- [THE PROBLEM]:
Consider the listing below. Extract exactly the lines from the line containing "Instruction: Select the" to the line containing "Toggle Neutral sentiment", both included.

- [RECORDS TO PROCESS]:
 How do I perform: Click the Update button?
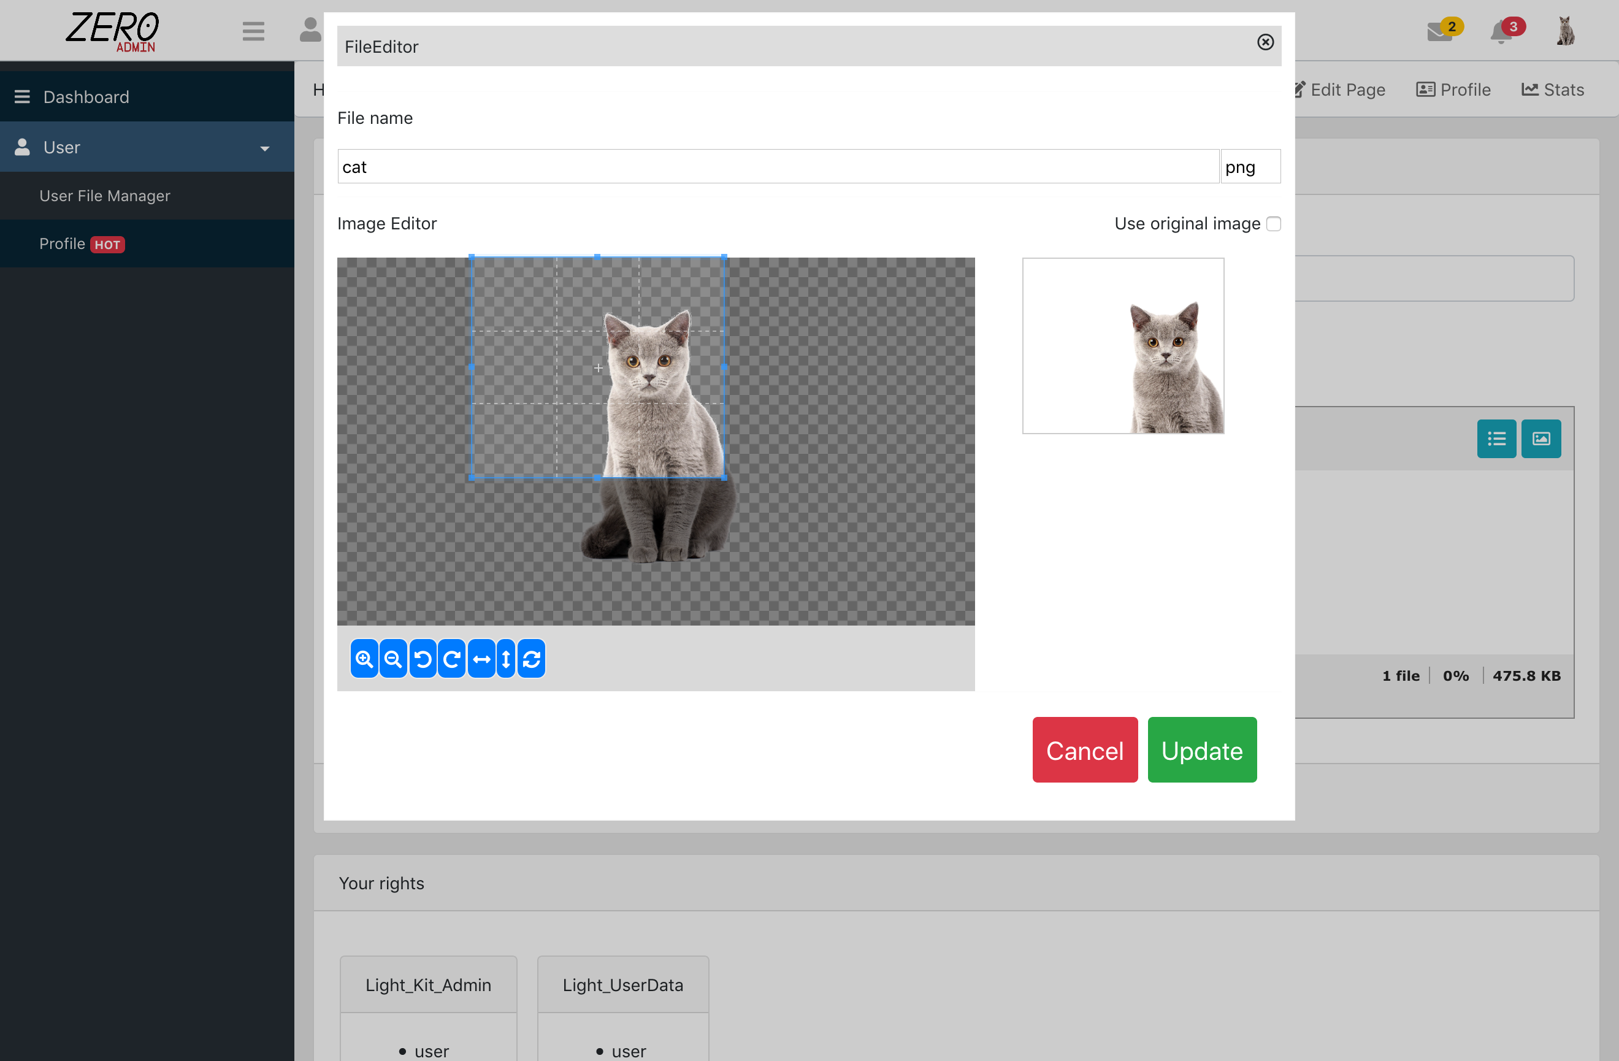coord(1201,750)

...

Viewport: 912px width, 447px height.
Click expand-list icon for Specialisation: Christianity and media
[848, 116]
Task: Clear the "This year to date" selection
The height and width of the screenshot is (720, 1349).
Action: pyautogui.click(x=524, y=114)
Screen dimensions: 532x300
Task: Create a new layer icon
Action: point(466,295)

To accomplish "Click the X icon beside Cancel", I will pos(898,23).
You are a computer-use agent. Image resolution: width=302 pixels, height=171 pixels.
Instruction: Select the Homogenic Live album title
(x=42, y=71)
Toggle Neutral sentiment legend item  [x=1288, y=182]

--

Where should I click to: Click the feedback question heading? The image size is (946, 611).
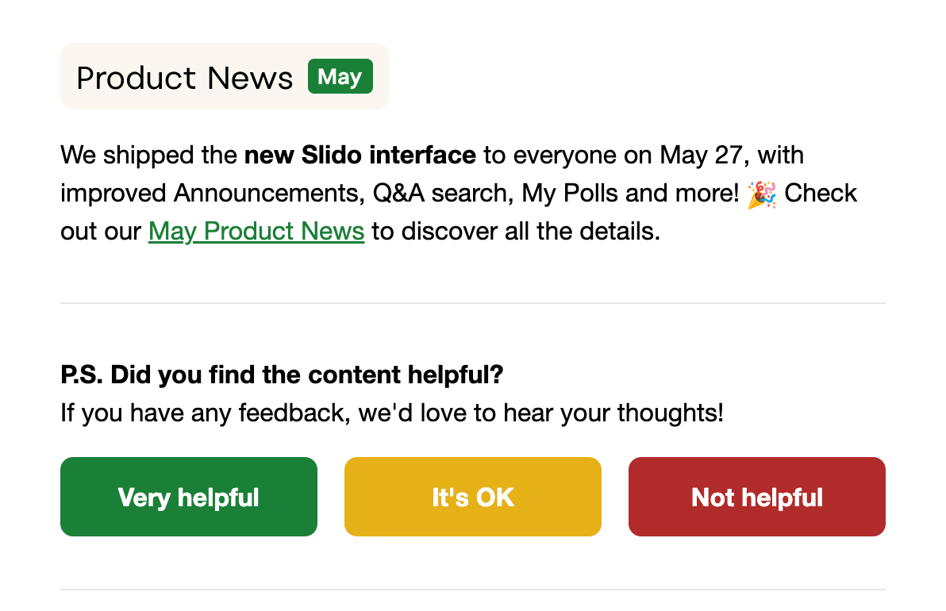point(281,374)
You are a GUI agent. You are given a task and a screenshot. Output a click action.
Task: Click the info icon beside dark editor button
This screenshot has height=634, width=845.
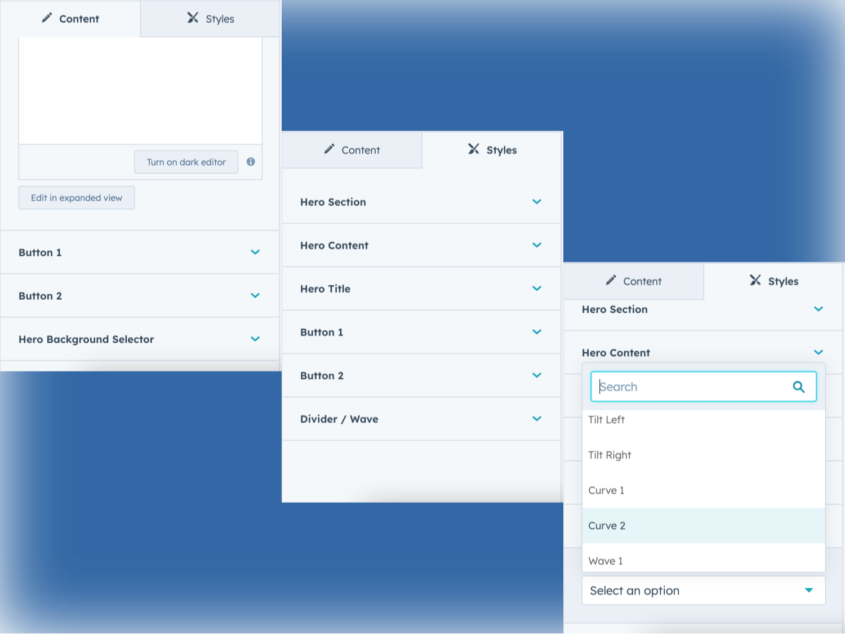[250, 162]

- [REPLY TO THE EXERCISE]:
Instruction: Select the Homogenic Live album title
(x=42, y=71)
Toggle Neutral sentiment legend item  [x=1288, y=182]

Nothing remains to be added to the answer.